Il existe dans les matériaux magnétiques de minuscules vortex - les skyrmions - qui se comportent comme des particules quantiques. S’ils peuvent être stabilisés puis manipulés, les skyrmions pourraient ouvrir une voie vers la prochaine génération d'appareils électroniques utilisant le spin magnétique pour le transfert et le stockage d’information. Un nouveau type de skyrmion, découvert dans un composé antiferromagnétique, pourrait aiguiller les avancées dans la bonne direction.

L'étude à l’échelle nanométrique du comportement magnétique complexe est aujourd’hui un domaine d'étude intensif avec des applications passionnantes. Un atome magnétique est un atome avec des électrons non appariés, qui confèrent à l’atome un moment magnétique - ou spin - dirigé vers le haut ou vers le bas. Dans certains matériaux contenant des atomes magnétiques, les spins d'atomes rapprochés peuvent se coupler et s'aligner dans une configuration complexe, en raison des interactions magnétiques antagonistes entre voisins proches. C’est le phénomène de la « frustration ».

Ce phénomène peut créer une structure magnétique dynamique, caractérisée par la fluctuation des directions de spin. Ce type de structure est appelée liquide de spin. On peut y observer des configurations spiralées de spins.

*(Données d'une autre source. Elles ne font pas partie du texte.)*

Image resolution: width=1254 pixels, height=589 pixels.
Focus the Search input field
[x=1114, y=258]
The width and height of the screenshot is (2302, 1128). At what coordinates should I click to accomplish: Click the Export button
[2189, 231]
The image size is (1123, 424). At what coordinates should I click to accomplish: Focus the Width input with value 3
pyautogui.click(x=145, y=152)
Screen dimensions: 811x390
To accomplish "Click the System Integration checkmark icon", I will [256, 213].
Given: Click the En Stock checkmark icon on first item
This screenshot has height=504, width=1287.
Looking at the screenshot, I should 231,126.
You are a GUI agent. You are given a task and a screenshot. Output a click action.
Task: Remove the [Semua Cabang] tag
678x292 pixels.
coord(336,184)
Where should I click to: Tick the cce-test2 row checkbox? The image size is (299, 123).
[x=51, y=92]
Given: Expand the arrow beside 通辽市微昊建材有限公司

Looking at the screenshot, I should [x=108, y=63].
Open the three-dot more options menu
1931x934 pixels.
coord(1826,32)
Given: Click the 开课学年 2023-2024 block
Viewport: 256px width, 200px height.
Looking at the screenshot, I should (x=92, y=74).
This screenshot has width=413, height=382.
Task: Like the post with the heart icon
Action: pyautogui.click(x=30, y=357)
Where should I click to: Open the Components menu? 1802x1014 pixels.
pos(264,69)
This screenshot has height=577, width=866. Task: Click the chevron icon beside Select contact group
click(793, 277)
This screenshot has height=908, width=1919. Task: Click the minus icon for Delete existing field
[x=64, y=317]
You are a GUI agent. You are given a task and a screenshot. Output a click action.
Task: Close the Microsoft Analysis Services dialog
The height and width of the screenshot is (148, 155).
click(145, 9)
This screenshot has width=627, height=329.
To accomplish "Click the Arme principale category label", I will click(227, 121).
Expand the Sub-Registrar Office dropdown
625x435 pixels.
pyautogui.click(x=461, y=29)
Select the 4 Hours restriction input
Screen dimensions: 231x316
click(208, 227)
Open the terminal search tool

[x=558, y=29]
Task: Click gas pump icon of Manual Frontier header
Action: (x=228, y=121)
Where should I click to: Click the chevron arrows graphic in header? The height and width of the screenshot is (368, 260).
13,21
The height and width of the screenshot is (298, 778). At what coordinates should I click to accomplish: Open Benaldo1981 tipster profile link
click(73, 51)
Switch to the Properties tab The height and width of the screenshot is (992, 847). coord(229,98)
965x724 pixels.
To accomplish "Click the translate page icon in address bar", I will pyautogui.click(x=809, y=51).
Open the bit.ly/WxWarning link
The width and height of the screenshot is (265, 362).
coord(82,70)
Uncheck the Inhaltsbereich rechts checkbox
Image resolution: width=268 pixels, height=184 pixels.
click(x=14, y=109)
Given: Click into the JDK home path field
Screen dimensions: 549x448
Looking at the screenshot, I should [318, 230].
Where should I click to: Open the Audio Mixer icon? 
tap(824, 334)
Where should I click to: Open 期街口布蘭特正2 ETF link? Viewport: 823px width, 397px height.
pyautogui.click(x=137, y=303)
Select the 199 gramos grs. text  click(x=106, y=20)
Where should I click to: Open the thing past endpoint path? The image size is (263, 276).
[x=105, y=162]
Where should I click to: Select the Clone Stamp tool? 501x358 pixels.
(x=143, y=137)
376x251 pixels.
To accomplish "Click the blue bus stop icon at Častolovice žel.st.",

Diverses configurations magnétiques bidimensionnelles complexes appelées textures de spin peuvent également se former. En réussissant à manipuler les fluctuations dans ce type d’alignements de spin, un autre moyen de transférer et/ou stocker l’information électronique devient possible. 


 

La topologie - champ des mathématiques caractérisant deux objets ou espaces comme équivalents si une transformation de l’un vers l’autre par déformation continue (e.g. par étirement ou torsion) est possible sans aucune rupture de surface - est l’un des outils majeurs permettant de comprendre ces phénomènes. Les nœuds, par exemple, sont une classe topologique unidimensionnelle. Évidemment, ces classes topologiques peuvent être très stables, et c’est précisément cette stabilité topologique -appliquée à des alignements de spins en torsion perpétuelle dans des matériaux contenant des atomes magnétiques - qui est d’un grand intérêt.
Un objet magnétique topologique stable, qui a été découvert il y a une dizaine d'années, est constitué de minuscules vortex de spins magnétiques enroulés de telle sorte à ce que leurs directions se transforment progressivement de « vers le haut » au bord du tourbillon à « vers le bas » en son centre. Topologiquement, on peut se représenter ces spins comme s'enroulant autour d'une sphère. Les physiciens pensent que ces « quasi-particules » de dimension nanométrique - appelées skyrmions d’après le théoricien britannique Tony Skyrme - pourraient être utilisées par la prochaine génération d'appareils électroniques exploitant le spin magnétique (la spintronique) pour le transport d’information, en particulier par les appareils de stockage et les capteurs. Les skyrmions pourraient également servir de portes logiques à spin pour l’informatique. Il existe différents types de skyrmions et quasi-particules magnétiques topologiques apparentées, qui pourraient être déplacés et manipulés comme des électrons de conduction. En effet, la nouvelle discipline de la « skyrmionique » est très prometteuse sur le plan de la technologie.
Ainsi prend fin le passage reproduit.